Pero, independientemente de quién posee la razón o quién la verdad, si es que razón y verdad se pueden aplicar en este caso, la polémica ha demostrado que no existe un mercado energético en España, sino una política dirigida desde el poder político, con las grandes empresas energéticas españolas como cómplices activos.

Resulta difícil desagregar la energía nuclear del resto de la política energética. Al fin y al cabo, las empresas que, por ejemplo, tienen intereses en las energías alternativas son las mismas que son dueñas y accionistas de los conglomerados que gestionan las centrales nucleares. Por poner algunos ejemplos, Nuclenor, la empresa gestora de la central nuclear Santa María de Garoña y de una participación de la de Trillo, está participada por Endesa e Iberdrola. Ambas empresas también tienen intereses en Vandellós y Ascó, y la última, en Cofrentes.
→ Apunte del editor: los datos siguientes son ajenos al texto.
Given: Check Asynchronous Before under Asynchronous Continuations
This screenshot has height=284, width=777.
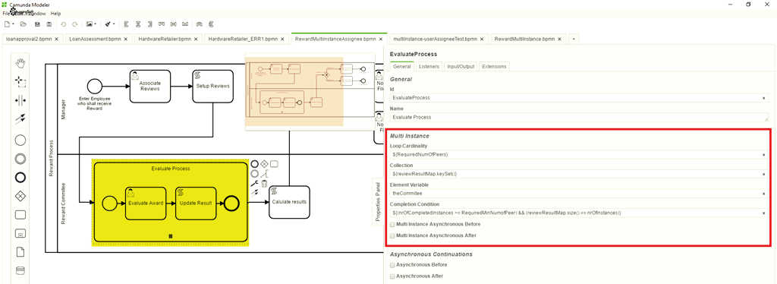Looking at the screenshot, I should pyautogui.click(x=392, y=265).
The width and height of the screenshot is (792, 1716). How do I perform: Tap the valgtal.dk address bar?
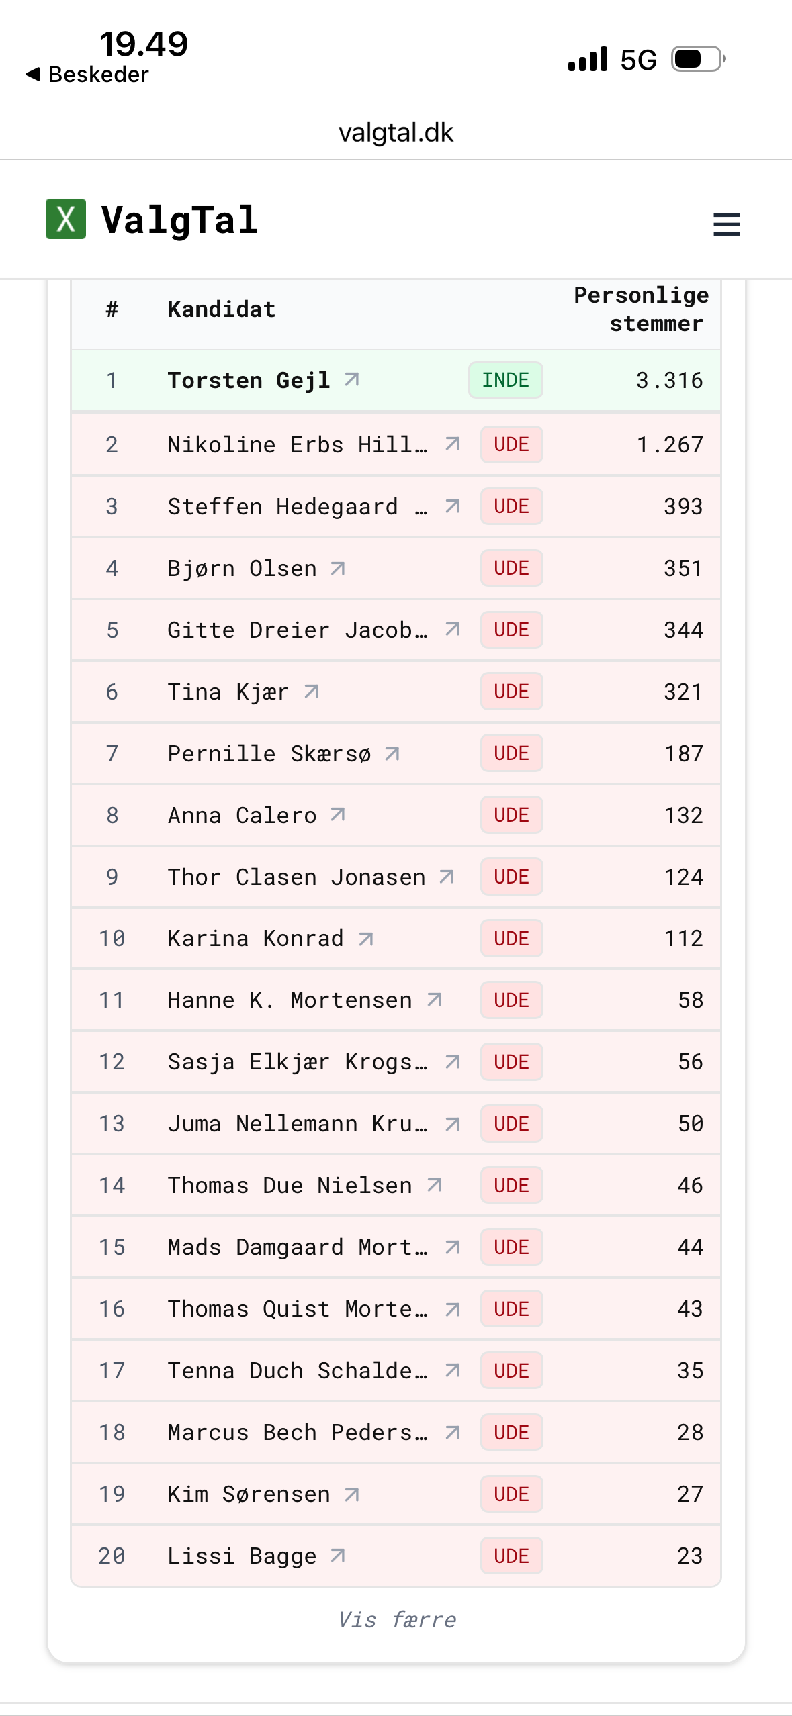(x=396, y=132)
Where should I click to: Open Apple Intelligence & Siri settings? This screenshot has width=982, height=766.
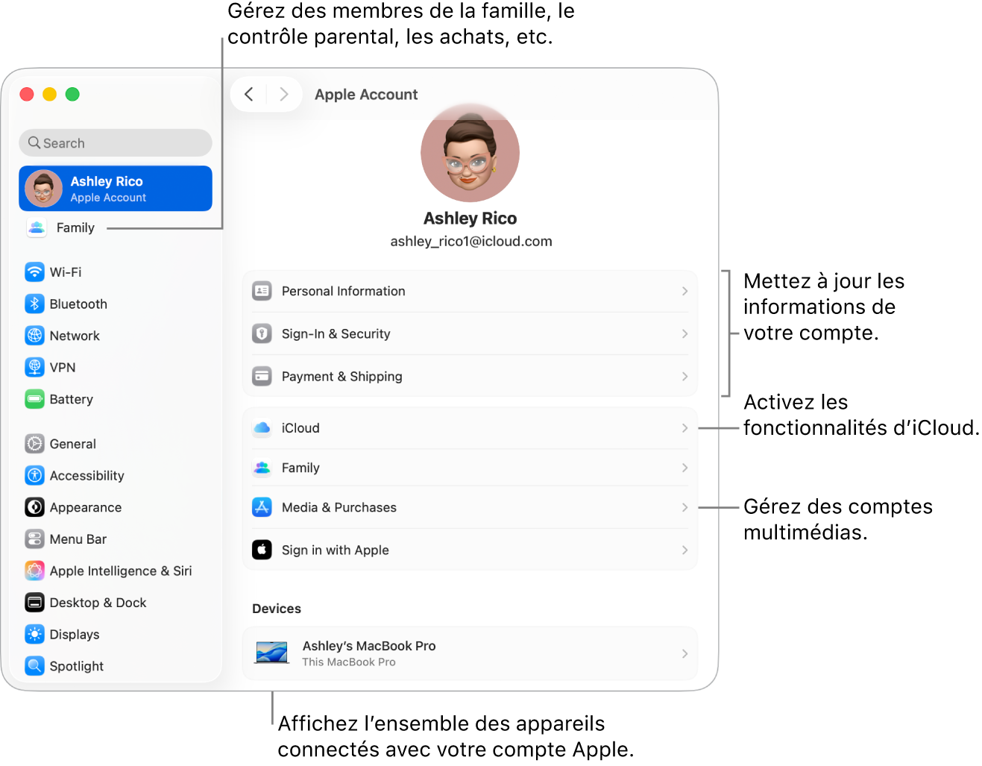[35, 571]
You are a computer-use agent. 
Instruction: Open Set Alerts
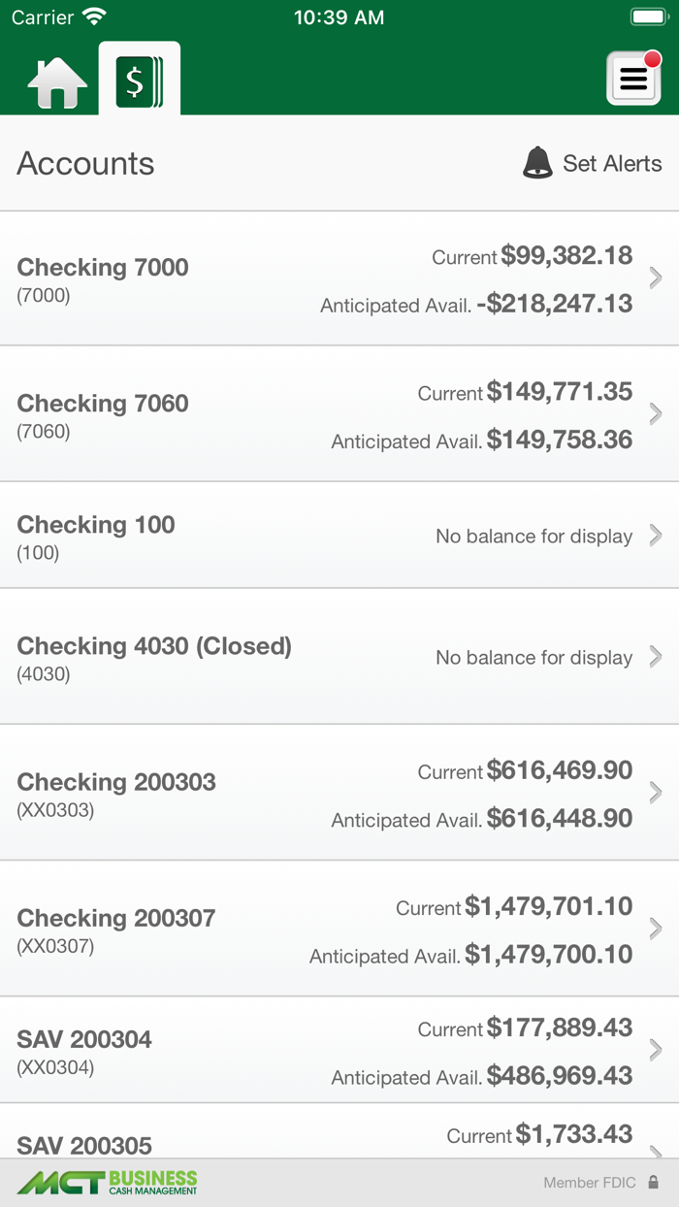click(x=613, y=163)
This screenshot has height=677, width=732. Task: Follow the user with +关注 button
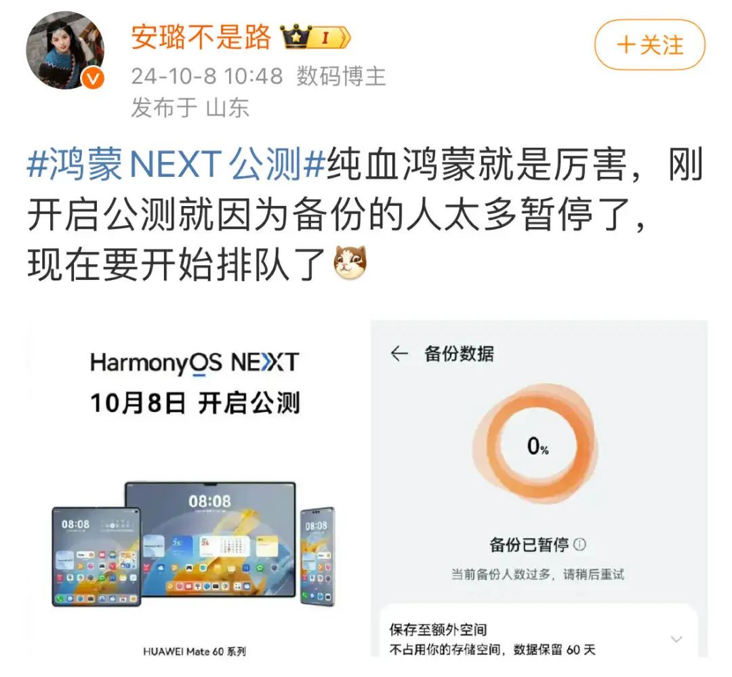[x=650, y=45]
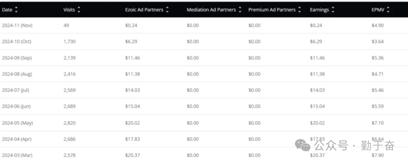Click the $7.90 EPMV value
Image resolution: width=408 pixels, height=162 pixels.
click(377, 155)
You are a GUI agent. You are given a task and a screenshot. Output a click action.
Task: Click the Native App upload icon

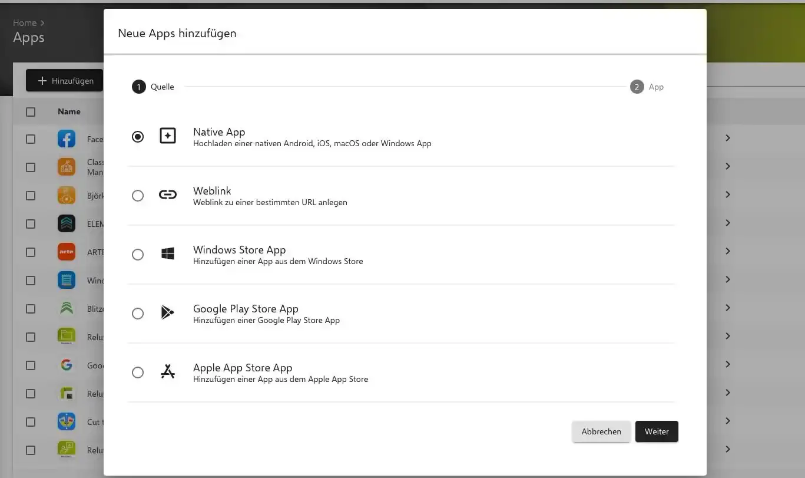(x=168, y=136)
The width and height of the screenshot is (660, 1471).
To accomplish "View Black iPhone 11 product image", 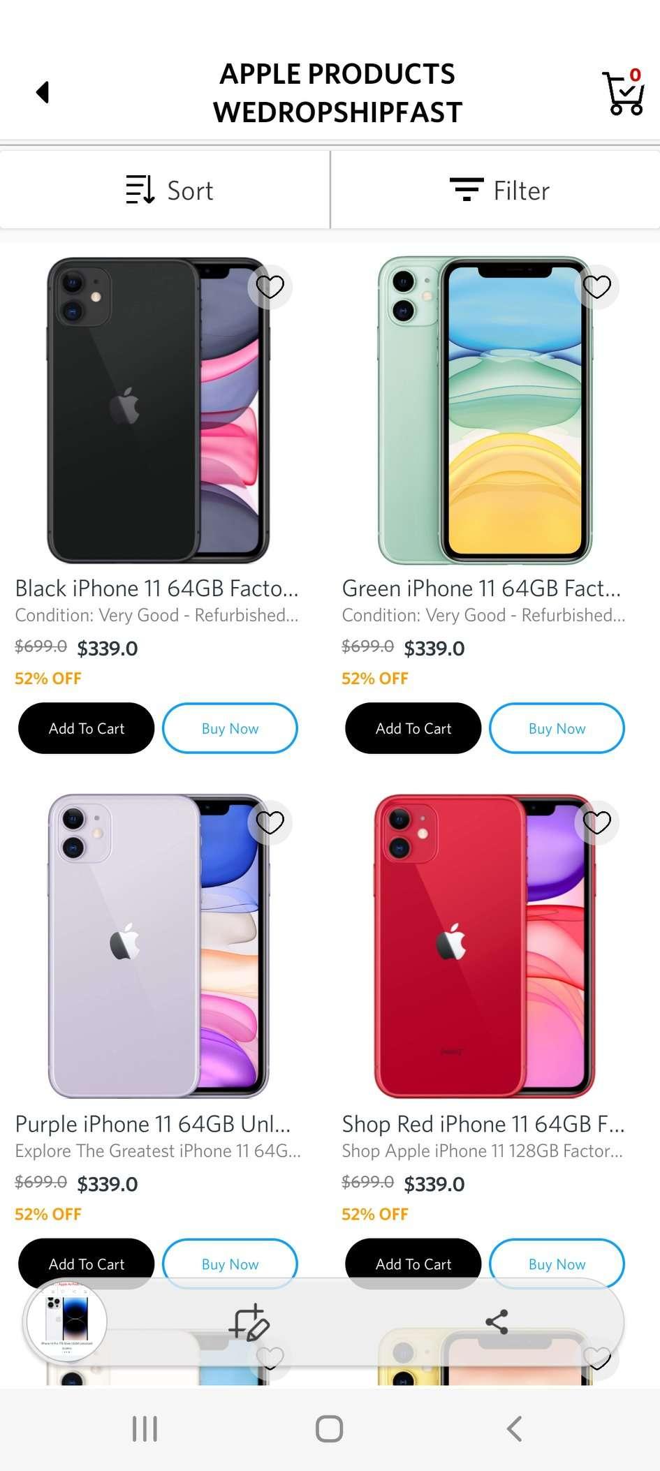I will coord(159,411).
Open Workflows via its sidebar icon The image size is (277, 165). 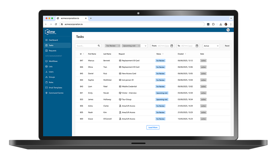point(46,61)
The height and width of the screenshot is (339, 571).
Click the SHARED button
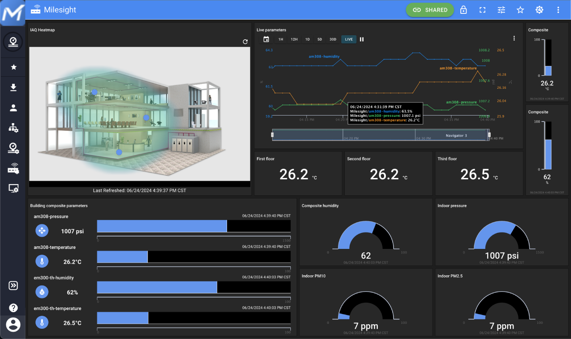[430, 10]
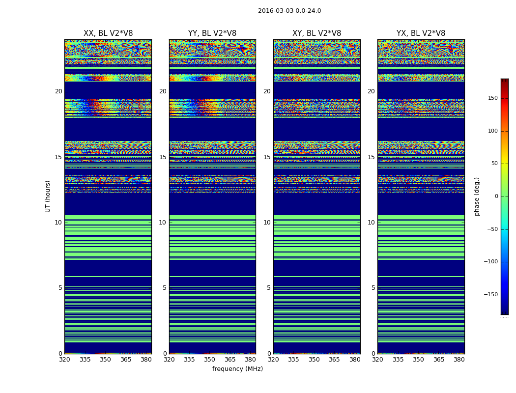Click the 380 frequency tick under YX panel
This screenshot has height=393, width=516.
pos(459,360)
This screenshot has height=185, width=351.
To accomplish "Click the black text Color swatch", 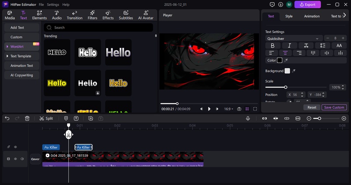I will [x=279, y=60].
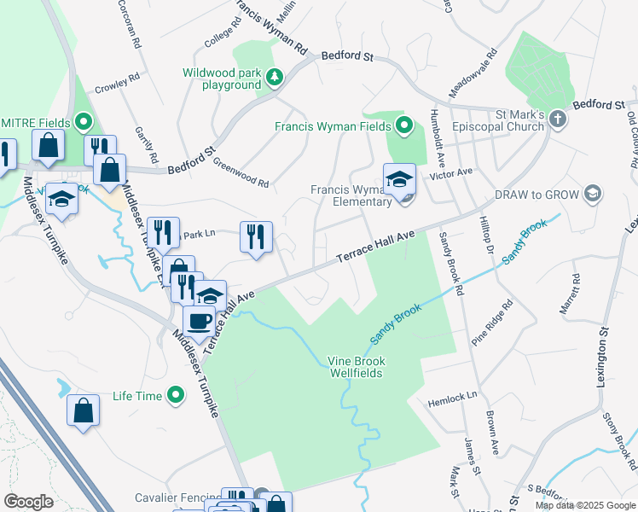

Además, las dos, en especial Iberdrola, tienen intereses en las energías renovables (ha creado una filial exclusiva para ello). Y esto por sí sólo no tendría que ser un problema en un mercado libre, pero sí en un sistema energético intervenido, donde se priman las energías alternativas y se castigan o se entorpecen al resto. Los modelos de negocio de las empresas se articulan pues en función de intereses políticos, nacionales, comunitarios e internacionales, que son los que marcan las políticas energéticas.

La Ley de del Sector Eléctrico de 1997 suponía en teoría una ligera desregulación del sistema energético español y así es como se vendió por el entonces gobierno español del Partido Popular. Nada más lejos de la realidad, el sistema posee demasiada inercia para que pequeñas liberalizaciones supongan grandes cambios. Es cierto que, hoy por hoy, el consumidor puede elegir un distribuidor, pero en la práctica apenas han cambiado los monopolios regionales que ya existían, fruto del intervencionismo energético. Existe un mercado libre (OMEL), pero el precio regulado es el que se aplica mayoritariamente, una tarifa que cada seis meses estima el Ministerio y que, además, sigue incrementándose pese a la crisis económica.

En cuanto a la energía nuclear, la ley permite la construcción de este tipo de centrales y da por terminada la moratoria nuclear, pero en la práctica se necesita una autorización administrativa y ésta es, en última instancia, decisión del Consejo de Ministros y, en la práctica, del capricho del Presidente de Gobierno. Es en este contexto en el que tenemos que colocar la polémica nuclear en España.

Hoy por hoy, la política energética del Gobierno está basada en directrices claramente intervencionistas: la diversificación de fuentes, la eficiencia energética y el cuidado del medioambiente. En la primera, a través de ayudas públicas, se pretende conseguir un sistema donde todos los tipos de generación estén presentes, independientemente de su coste y eficacia. El segundo concepto es confuso, pues mezcla un menor uso de la energía, promovido desde la iniciativa pública, con una aparente disminución del intervencionismo. El tercero responde a criterios medioambientalistas de los lobbies ecologistas que, más allá de si son o no adecuados, realistas o falsos, suponen un modelo de ingeniería social basado en la primacía de la naturaleza sobre el hombre.

Los productores de energía nuclear, e incluso sus valedores, se mueven mayoritariamente en este ámbito público. Su defensa se centra en el menor daño que hace al medioambiente (pues sólo emite CO2 en el proceso de construcción y desmantelamiento de las instalaciones y sus residuos son mucho más controlables que los de otras energías) y en la estabilidad y la garantía del suministro (hecho que, si bien hoy por hoy es cierto, podría verse alterado por muchos factores geoestratégicos de los países productores).

Nadie se plantea una verdadera liberalización del mercado, sino que la pieza del puzzle encaje mejor en el modelo existente. Nadie se plantea que las diferentes maneras de obtener energía pueden tener perfectamente su nicho de mercado sin que sean excluyentes. Nadie se plantea que mientras se ayudan o castigan desde las políticas públicas las diferentes fuentes energéticas, las tecnologías que podrían solucionar los problemas derivados de su utilización, o que podrían hacer más eficientes ciertos procesos, no se investigan, y se hace rentable y válido algo que, dadas las circunstancias, hoy no lo es. Mientras nada de esto cambie, la energía nuclear sólo será una marioneta más en manos de un poder político cada vez más fuerte y unas empresas cómplices incapaces de labrarse su propio camino.